Another Labour group is asking whether its leadership nomination process was rigged

Last Updated: October 18, 2016By
How many Labour Party members were deprived of the chance to contribute to their constituency party's nomination of a candidate in the summer's leader election?

How many Labour Party members were deprived of the chance to help nominate a candidate in the summer’s leader election?

Hot on the heels of claims that Blaenau Gwent Labour Party officers may have ‘rigged’ their nomination in the Labour leadership election, another CLP is coming under scrutiny.

Ogmore Constituency Labour Party members wanted an all-member meeting, but officers decided the executive committee would meet and vote. The eventual decision – by secret ballot – was to back neither candidate.

CLP member Delyth Gardner wrote on Facebook: “I discovered shortly afterwards that normal members were allowed to attend meetings of the Executive Committee, but this was impossible as their meeting had gone unadvertised, so nobody eligible to attend as an observer could possibly attend. This is totally undemocratic of course, and very unprofessional.
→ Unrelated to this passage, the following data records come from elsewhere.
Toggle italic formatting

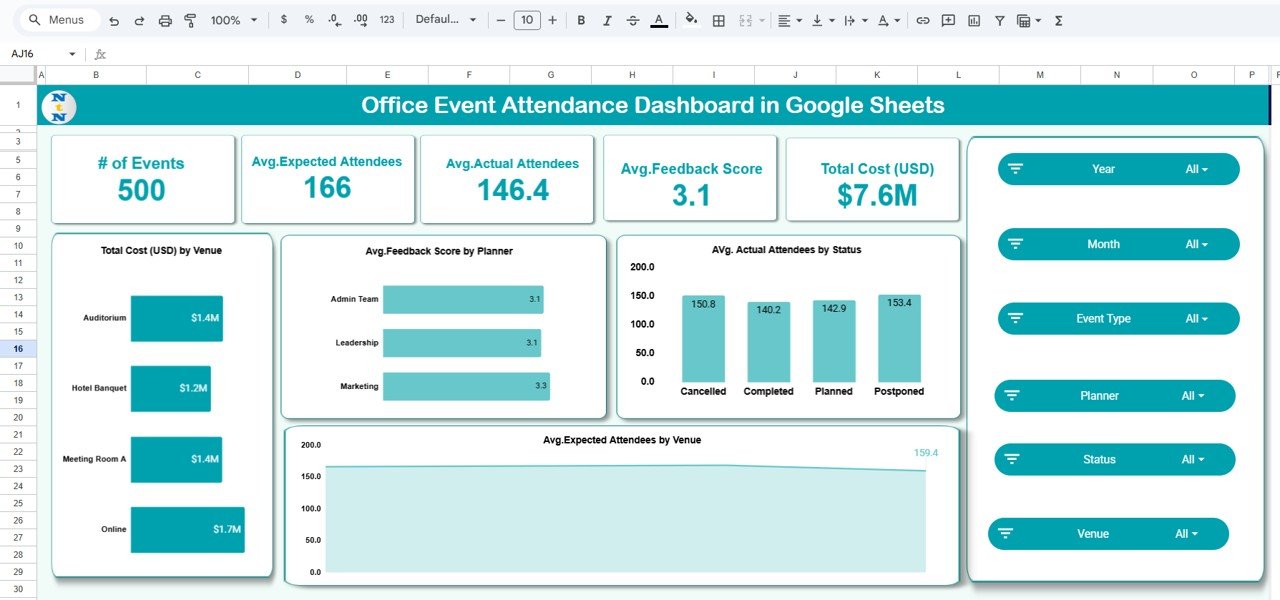point(608,20)
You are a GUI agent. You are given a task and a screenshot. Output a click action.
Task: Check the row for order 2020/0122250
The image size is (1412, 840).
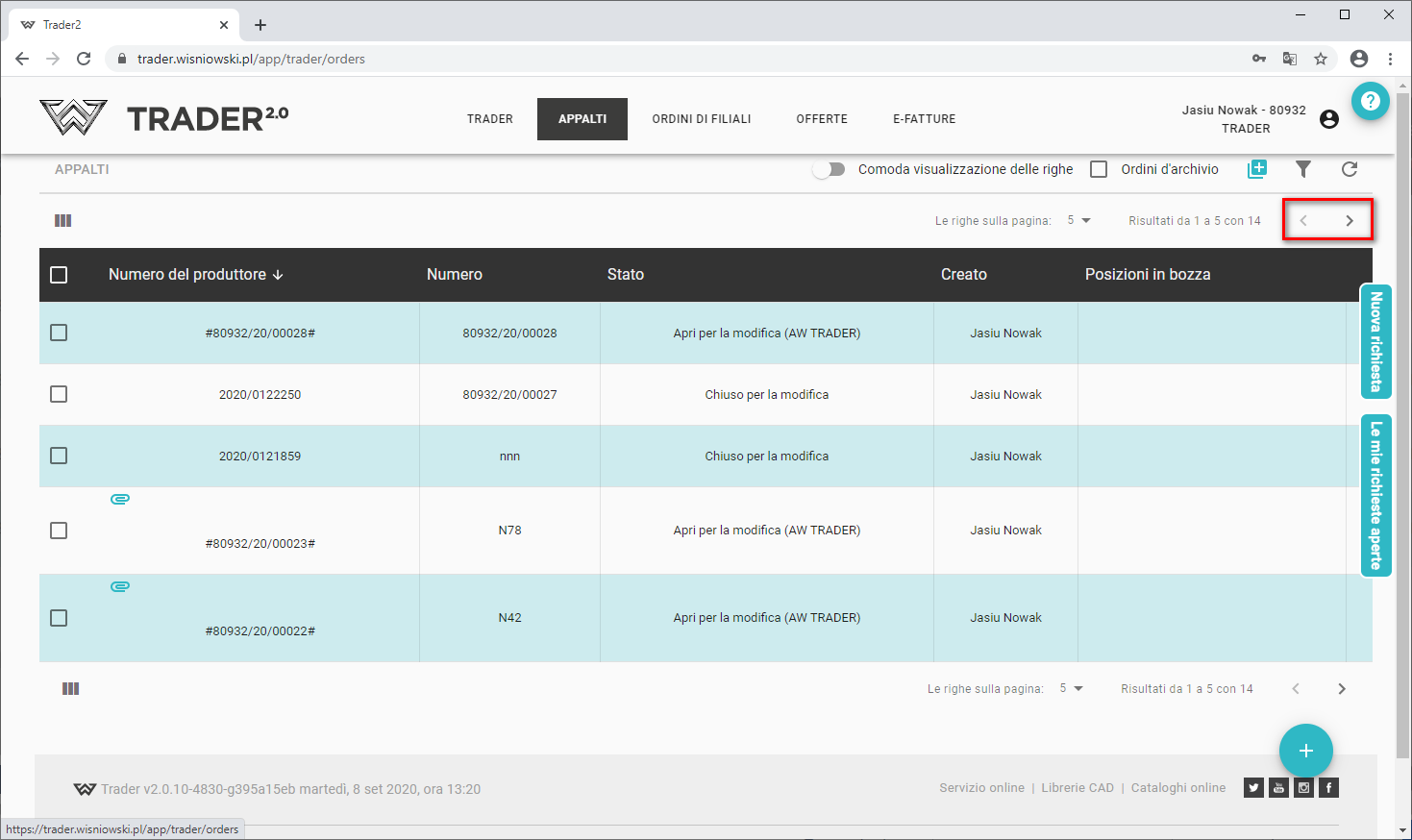click(x=59, y=394)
“I then asked for minutes of the meeting, only to be told they would be ratified at the end of October and would not be available until then. There was a blanket refusal to say what had been discussed in the meeting (no surprise there), even though we should have been notified of the meet, and been able to attend to see who said what ourselves.

“This is clearly very undemocratic, and treats normal members as insignificant proletariats.
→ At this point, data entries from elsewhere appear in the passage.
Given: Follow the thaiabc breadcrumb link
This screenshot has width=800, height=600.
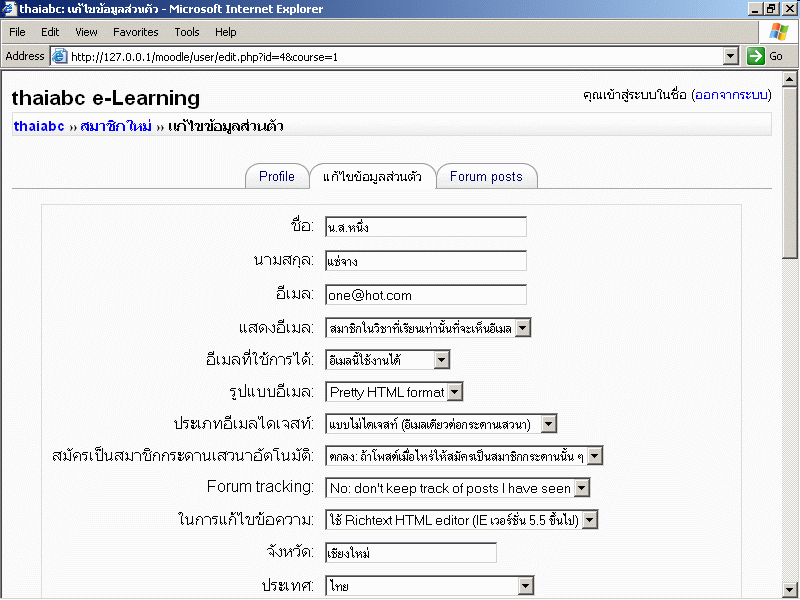Looking at the screenshot, I should [39, 126].
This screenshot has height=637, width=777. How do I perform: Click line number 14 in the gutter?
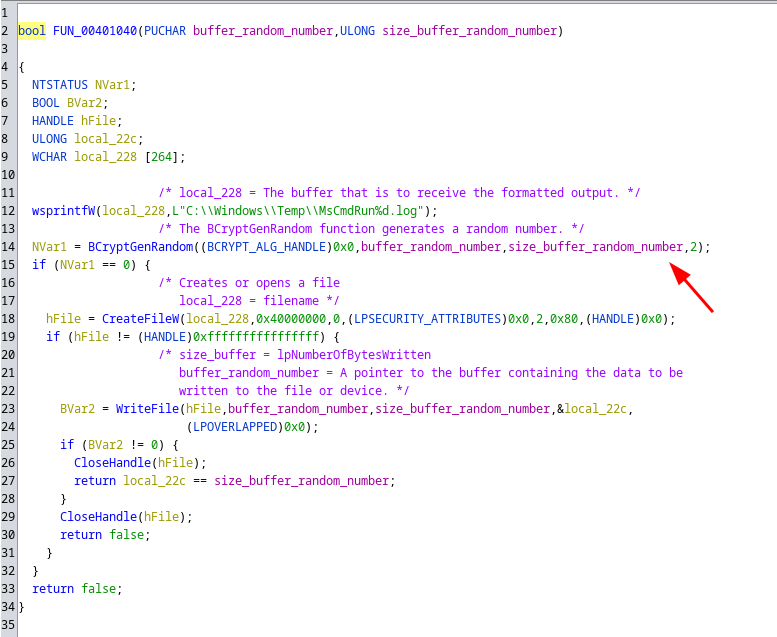pyautogui.click(x=8, y=246)
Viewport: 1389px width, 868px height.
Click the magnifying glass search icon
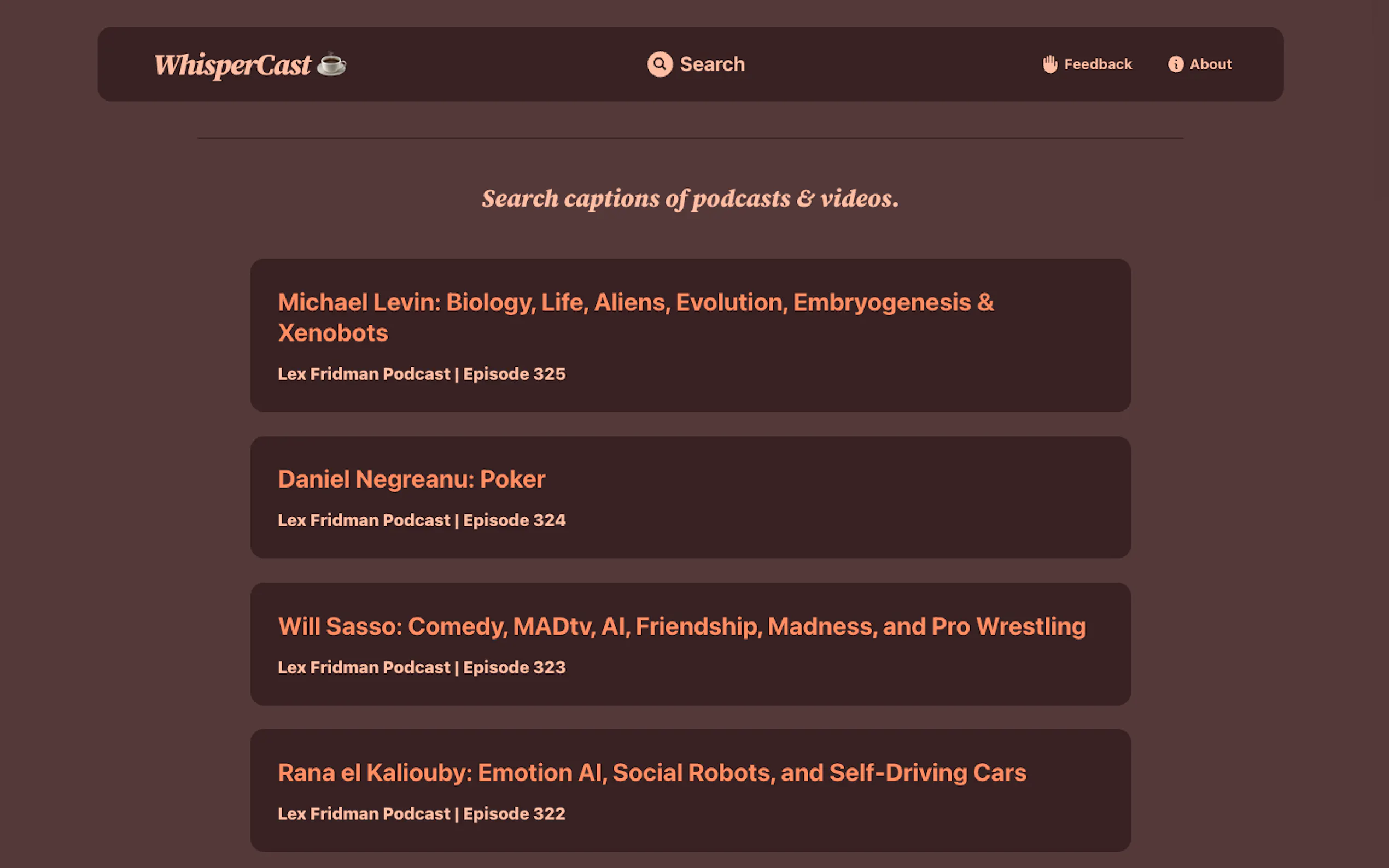pos(660,64)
“As a result of the revelations from Blaenau Gwent, this morning I decided to ask four simple ‘Yes’ or ‘No’ questions. Will I get an answer? Sadly, I expect I will be ignored, and the Executive Committee will continue to ignore ordinary members who might ask difficult questions, however passionate and supportive they may be.”

It all seems very suspicious.

If you are a Labour Party member, and your CLP officers chose not to have a nomination meeting when you wanted one, or nominated a candidate in secret, perhaps you should be asking some serious questions of them.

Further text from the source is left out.